> _TAREFA PROPOSTA 1_
Diga se cada afirmação abaixo está de acordo com o texto sobre o sambódromo, respondendo sim ou não e citando literalmente as palavras do texto que decidem a questão: (a) o entorno do sambódromo conta com policiamento; (b) o texto considera o autódromo uma boa opção para os desfiles; (c) os barracões iriam para a zona norte.
> _TAREFA PROPOSTA 2_
Na solução proposta no texto sobre o sambódromo, em que o sambódromo se transformaria?
> _TAREFA PROPOSTA 3_
No texto sobre o sambódromo, reescreva tudo desde "Numa primeira leitura, dá" até "manda o figurino.", substituindo "autódromo" por "estádio".

> _TEXTO APRESENTADO_
┄┄┄┄┄┄┄┄┄┄┄┄┄┄┄┄┄┄┄┄
Porcaria pouca é bobagem. Tudo em volta do sambódromo é anárquico, feio, sujo, desorganizado e cheio de ladrões. Espremido numa área urbana movimentada e povoada, o entorno do carnaval, sem sinalização e sem policiamento, é um desacato ao turismo.

 

Numa primeira leitura, dá para imaginar que o destino dos desfiles será a transferência para uma larga avenida na Barra ou no Recreio, sim, com direito a monta e desmonta e muito ar, espaço, etc. O autódromo ou equivalente seriam excelentes opções.

 

A cidade do samba – os barracões das escolas – vai ficar longe. Mas quem mandou? A solução seria montar uma vasta rede de carnaval S.A. no Centro: o sambódromo seria o Museu do Carnaval, com um mercado popular de boxes vendendo artigos de carnaval o ano inteiro, inclusive com lojinhas para cada escola de samba. Ao meio dia ou ao entardecer, haveria um desfile de carnaval para os turistas, como nos grandes parques temáticos do mundo. O povo adora um cortejo.Os barracões iriam para a zona oeste, pertinho do desfile, como manda o figurino.
┄┄┄┄┄┄┄┄┄┄┄┄┄┄┄┄┄┄┄┄
> _DADOS_
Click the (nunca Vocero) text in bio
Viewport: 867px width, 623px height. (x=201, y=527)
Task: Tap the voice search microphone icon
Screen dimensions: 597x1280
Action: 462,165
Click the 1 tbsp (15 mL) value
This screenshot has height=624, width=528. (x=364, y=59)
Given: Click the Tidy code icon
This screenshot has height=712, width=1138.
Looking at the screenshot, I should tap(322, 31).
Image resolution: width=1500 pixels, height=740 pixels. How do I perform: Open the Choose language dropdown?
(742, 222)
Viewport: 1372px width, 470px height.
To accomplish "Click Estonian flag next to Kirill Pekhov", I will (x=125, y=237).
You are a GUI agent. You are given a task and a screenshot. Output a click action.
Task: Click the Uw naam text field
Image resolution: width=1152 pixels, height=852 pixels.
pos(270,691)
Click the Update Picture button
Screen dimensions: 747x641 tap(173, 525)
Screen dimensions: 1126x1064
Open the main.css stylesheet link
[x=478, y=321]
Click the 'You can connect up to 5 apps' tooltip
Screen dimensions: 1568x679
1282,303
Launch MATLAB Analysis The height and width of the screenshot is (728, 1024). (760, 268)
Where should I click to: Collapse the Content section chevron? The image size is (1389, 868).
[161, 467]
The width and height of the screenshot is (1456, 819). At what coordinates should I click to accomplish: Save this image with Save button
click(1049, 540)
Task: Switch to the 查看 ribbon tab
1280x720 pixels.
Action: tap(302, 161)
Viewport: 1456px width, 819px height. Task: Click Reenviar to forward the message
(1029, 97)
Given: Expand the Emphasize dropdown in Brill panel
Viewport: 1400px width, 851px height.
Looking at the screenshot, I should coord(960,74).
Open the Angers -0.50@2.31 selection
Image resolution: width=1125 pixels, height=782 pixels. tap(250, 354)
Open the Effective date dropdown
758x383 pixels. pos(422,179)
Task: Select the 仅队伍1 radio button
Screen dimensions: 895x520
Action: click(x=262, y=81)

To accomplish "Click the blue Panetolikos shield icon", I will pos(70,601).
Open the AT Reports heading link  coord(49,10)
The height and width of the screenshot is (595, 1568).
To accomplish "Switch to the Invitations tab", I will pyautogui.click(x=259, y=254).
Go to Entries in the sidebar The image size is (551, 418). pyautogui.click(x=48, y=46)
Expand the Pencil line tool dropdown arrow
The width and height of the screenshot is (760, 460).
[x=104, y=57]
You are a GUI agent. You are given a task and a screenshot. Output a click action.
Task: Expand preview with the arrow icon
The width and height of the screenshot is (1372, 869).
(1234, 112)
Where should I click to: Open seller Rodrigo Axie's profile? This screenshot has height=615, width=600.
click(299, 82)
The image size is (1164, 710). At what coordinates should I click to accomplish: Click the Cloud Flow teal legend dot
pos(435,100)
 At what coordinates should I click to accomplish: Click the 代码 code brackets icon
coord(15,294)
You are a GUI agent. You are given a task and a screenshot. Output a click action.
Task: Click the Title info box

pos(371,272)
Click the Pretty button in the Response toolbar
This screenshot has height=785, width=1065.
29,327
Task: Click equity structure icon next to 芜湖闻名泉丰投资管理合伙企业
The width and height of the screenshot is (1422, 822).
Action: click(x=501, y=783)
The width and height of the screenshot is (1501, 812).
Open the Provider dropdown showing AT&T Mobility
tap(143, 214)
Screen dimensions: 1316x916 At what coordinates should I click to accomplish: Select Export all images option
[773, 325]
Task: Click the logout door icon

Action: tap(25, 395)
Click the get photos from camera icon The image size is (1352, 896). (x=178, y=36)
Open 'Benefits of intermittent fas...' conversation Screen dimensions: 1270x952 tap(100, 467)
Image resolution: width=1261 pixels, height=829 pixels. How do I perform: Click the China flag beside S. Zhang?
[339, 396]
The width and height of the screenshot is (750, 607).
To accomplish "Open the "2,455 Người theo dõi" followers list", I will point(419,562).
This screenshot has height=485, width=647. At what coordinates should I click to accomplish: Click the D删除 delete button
┄┄┄┄┄┄┄┄┄┄┄┄┄┄┄┄┄┄┄┄
> _RESPOSTA FINAL 1_
(a) Não: "sem sinalização e sem policiamento".
(b) Sim: "O autódromo ou equivalente seriam excelentes opções."
(c) Não: "Os barracões iriam para a zona oeste".

> _RESPOSTA FINAL 2_
No Museu do Carnaval.

> _RESPOSTA FINAL 3_
Numa primeira leitura, dá para imaginar que o destino dos desfiles será a transferência para uma larga avenida na Barra ou no Recreio, sim, com direito a monta e desmonta e muito ar, espaço, etc. O estádio ou equivalente seriam excelentes opções.

 

A cidade do samba – os barracões das escolas – vai ficar longe. Mas quem mandou? A solução seria montar uma vasta rede de carnaval S.A. no Centro: o sambódromo seria o Museu do Carnaval, com um mercado popular de boxes vendendo artigos de carnaval o ano inteiro, inclusive com lojinhas para cada escola de samba. Ao meio dia ou ao entardecer, haveria um desfile de carnaval para os turistas, como nos grandes parques temáticos do mundo. O povo adora um cortejo.Os barracões iriam para a zona oeste, pertinho do desfile, como manda o figurino.